Wyclife Kinyamal (born 2 July 1997) is a Kenyan male middle-distance runner who competes in the 800 metres. He won a gold medal at the 2018 Commonwealth Games and holds a personal best of 1:43.12 minutes.

Career
Born in Trans Mara District, he made his first impact regionally at the 2016 East African Junior Athletics Championships, winning the 800 m. He placed third at the Kenyan World Junior trials later that year, thus was not picked for the national team. He had initially just focused on the high jump and took up running when he had completed high school at Mogonga Secondary School.

Kinyamal established himself as an elite level runner in the 2017 season with performances on the European track circuit. At the FBK Games he set a personal best of 1:45.65 minutes to place second behind Thijmen Kupers, then won the Palio Città della Quercia in a meeting record of 1:43.94 minutes. The latter performance ranked him seventh in the world on time for that season.

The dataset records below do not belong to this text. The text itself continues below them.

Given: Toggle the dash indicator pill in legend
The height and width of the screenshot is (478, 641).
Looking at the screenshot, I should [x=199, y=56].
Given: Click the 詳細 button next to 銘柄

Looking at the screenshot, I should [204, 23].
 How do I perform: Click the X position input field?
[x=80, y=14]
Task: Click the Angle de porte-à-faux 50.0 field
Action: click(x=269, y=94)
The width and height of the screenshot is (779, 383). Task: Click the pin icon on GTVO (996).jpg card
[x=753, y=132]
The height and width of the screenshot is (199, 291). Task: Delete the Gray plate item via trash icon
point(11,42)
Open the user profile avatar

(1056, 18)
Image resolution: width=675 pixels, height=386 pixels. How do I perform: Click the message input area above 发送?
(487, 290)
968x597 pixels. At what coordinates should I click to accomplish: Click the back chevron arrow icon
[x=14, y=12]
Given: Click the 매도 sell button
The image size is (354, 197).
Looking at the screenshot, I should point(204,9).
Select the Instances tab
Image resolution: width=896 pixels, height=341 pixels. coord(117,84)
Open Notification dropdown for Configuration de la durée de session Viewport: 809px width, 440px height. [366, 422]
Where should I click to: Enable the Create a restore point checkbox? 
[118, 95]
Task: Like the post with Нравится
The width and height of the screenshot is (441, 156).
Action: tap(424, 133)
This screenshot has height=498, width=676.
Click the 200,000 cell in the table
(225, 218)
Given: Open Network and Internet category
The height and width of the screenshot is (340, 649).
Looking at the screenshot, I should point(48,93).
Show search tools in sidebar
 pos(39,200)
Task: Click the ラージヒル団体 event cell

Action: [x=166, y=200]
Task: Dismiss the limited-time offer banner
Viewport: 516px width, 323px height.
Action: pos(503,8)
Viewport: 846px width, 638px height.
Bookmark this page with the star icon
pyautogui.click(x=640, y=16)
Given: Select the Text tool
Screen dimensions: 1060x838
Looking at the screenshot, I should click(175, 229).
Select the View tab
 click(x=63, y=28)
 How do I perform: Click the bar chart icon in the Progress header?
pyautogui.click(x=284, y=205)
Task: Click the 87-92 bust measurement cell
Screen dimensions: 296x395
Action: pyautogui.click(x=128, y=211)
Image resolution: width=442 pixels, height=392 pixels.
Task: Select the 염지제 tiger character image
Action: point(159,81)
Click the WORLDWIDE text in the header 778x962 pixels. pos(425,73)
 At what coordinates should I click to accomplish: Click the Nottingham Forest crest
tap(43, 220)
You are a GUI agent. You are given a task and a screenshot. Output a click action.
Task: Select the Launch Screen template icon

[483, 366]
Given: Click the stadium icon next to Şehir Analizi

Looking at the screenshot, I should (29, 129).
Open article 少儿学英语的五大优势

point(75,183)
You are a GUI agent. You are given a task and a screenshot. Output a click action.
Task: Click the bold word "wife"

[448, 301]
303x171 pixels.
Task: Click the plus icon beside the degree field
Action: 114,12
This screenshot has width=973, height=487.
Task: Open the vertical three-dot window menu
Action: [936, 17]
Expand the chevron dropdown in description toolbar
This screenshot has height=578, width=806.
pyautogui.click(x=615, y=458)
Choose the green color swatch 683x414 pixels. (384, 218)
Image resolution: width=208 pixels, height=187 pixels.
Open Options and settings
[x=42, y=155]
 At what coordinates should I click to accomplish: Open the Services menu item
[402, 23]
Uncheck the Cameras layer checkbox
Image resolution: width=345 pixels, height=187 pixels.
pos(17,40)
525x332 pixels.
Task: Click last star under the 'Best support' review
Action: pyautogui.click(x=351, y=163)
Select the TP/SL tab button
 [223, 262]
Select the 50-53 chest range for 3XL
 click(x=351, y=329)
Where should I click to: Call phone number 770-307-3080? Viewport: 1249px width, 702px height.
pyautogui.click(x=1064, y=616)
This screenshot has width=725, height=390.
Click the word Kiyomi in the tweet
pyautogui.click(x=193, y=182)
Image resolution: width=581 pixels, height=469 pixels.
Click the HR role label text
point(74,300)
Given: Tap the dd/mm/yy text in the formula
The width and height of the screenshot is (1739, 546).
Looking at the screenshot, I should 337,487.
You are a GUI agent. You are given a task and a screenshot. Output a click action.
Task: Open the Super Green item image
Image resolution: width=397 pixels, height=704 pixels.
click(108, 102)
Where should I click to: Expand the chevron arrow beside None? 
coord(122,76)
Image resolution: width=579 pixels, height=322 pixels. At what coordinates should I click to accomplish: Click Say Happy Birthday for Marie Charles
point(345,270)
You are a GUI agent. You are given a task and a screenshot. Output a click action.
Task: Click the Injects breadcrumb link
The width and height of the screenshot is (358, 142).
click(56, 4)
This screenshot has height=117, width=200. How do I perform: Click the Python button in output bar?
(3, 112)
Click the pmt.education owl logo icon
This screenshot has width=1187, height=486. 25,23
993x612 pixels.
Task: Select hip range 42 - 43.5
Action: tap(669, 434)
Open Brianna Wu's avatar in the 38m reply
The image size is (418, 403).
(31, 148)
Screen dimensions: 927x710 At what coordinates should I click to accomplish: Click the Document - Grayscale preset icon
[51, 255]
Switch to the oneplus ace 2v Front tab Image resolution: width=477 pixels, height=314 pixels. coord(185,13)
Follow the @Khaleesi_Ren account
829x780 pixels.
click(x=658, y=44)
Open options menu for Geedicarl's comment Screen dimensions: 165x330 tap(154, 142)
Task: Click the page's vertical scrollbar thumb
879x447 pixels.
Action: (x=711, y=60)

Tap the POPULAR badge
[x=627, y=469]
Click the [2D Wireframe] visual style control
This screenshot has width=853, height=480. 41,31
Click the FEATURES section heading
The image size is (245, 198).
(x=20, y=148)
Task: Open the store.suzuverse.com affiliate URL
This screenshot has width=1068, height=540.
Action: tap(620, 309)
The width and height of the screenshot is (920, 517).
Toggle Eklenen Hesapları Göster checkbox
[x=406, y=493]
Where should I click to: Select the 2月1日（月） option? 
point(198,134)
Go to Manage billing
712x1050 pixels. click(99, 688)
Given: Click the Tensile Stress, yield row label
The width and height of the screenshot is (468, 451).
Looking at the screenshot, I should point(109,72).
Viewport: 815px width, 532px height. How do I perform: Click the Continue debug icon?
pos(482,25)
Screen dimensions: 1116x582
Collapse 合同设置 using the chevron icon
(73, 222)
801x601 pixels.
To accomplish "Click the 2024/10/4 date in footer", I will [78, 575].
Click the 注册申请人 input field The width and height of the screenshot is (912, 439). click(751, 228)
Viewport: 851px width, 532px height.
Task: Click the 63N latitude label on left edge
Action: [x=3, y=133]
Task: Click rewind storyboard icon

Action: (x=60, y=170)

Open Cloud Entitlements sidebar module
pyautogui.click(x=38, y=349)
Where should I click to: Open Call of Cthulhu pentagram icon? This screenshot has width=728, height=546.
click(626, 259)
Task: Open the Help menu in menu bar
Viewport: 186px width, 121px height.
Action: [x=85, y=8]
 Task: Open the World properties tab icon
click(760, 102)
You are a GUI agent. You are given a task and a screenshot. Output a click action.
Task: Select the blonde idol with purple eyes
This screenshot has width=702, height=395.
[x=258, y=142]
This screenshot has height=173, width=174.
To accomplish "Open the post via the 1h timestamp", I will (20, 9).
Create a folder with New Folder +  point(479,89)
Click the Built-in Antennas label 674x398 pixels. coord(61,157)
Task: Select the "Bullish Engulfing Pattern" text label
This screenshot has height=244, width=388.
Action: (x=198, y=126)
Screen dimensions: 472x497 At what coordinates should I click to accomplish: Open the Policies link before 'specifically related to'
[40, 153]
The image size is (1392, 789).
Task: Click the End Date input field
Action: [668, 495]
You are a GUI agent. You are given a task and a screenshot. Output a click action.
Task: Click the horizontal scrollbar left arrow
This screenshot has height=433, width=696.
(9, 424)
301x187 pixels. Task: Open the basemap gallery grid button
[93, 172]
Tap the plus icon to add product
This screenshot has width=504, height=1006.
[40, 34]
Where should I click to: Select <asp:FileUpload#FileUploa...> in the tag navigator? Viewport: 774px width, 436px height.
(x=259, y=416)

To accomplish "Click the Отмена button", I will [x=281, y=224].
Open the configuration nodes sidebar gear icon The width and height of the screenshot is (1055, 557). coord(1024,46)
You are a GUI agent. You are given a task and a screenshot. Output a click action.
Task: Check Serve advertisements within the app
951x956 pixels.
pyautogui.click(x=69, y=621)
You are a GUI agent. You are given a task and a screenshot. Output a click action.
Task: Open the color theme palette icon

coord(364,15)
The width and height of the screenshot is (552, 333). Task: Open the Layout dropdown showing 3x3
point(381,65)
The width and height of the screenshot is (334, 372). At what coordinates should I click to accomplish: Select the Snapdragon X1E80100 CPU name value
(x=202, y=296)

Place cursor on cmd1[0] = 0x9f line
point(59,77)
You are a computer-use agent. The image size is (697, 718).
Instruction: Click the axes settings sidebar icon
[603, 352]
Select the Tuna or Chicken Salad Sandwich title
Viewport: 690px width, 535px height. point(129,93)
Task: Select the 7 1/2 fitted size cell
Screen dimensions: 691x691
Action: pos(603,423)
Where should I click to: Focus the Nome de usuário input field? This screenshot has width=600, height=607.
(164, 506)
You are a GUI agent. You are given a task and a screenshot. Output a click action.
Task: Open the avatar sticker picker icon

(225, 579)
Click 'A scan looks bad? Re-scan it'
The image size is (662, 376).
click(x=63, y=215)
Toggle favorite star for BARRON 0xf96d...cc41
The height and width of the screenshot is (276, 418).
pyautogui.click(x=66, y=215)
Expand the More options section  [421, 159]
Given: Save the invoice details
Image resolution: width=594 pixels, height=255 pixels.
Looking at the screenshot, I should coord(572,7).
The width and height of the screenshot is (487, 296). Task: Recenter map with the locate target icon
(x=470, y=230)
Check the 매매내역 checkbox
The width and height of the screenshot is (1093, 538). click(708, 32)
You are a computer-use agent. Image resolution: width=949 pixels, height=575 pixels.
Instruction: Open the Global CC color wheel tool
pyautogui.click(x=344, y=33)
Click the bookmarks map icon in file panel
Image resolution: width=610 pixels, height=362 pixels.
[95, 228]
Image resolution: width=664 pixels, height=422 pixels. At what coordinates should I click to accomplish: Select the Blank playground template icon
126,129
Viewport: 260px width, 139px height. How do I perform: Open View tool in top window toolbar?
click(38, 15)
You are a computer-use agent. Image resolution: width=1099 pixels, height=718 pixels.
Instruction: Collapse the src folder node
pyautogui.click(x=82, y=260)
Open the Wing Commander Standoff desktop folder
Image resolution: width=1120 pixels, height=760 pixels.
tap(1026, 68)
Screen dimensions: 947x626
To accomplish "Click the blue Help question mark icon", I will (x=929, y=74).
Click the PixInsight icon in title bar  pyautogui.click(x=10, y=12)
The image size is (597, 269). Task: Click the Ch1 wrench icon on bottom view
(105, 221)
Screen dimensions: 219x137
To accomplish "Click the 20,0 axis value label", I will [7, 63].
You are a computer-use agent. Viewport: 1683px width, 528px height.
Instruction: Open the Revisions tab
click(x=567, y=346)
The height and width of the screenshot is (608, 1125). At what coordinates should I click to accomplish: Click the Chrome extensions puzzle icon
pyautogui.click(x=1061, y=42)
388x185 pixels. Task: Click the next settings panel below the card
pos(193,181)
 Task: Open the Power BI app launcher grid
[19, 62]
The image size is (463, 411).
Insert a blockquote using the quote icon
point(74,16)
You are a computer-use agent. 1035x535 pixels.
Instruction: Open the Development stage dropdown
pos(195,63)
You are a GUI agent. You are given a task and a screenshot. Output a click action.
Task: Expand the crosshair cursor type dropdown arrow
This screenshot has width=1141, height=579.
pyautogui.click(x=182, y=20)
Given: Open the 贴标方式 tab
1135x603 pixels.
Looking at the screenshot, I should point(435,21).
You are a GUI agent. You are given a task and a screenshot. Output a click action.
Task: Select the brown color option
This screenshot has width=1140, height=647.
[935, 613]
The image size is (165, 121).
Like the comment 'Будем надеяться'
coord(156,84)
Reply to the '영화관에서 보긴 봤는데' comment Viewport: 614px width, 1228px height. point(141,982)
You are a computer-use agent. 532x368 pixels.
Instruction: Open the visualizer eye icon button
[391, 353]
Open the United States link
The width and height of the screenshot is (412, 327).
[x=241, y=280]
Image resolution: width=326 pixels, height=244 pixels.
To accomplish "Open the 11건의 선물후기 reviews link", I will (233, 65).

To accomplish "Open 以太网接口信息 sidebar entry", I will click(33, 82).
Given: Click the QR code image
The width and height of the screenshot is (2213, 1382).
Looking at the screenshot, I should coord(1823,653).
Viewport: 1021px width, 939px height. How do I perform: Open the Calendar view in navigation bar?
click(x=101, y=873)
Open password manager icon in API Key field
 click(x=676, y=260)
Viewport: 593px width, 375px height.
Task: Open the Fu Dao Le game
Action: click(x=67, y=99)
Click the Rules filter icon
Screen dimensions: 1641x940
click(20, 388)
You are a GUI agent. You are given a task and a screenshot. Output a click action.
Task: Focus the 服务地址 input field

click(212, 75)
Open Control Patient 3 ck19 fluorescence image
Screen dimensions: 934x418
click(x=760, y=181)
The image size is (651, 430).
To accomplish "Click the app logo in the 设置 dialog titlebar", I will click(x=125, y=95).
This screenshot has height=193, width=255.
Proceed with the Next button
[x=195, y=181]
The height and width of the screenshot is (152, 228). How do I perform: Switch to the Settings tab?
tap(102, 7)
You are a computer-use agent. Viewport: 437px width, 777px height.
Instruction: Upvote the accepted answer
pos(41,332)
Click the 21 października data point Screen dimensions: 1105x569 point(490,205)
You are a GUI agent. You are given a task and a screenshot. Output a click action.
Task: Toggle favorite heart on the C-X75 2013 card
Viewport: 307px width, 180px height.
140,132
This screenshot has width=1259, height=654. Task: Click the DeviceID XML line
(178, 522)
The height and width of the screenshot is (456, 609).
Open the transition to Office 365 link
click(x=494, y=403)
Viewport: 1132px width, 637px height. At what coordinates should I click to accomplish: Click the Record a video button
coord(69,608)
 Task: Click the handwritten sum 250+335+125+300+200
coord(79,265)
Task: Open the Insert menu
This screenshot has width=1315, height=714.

The following year he set an indoor best of 1:46.54 minutes as runner-up at the PSD Bank Meeting. With a second place finish at the Kenyan Commonwealth Games trials, he earned his first senior international selection. At the 2018 Commonwealth Games he defeated defending champion Nijel Amos in the final to become the Commonwealth champion. This was Kenya's first gold medal of the tournament that year, as his compatriots had thus far failed to win any of the distance events in which the country is traditionally strong. In July he improved his PB to 1:43.12 taking third at the Diamond League meeting at London.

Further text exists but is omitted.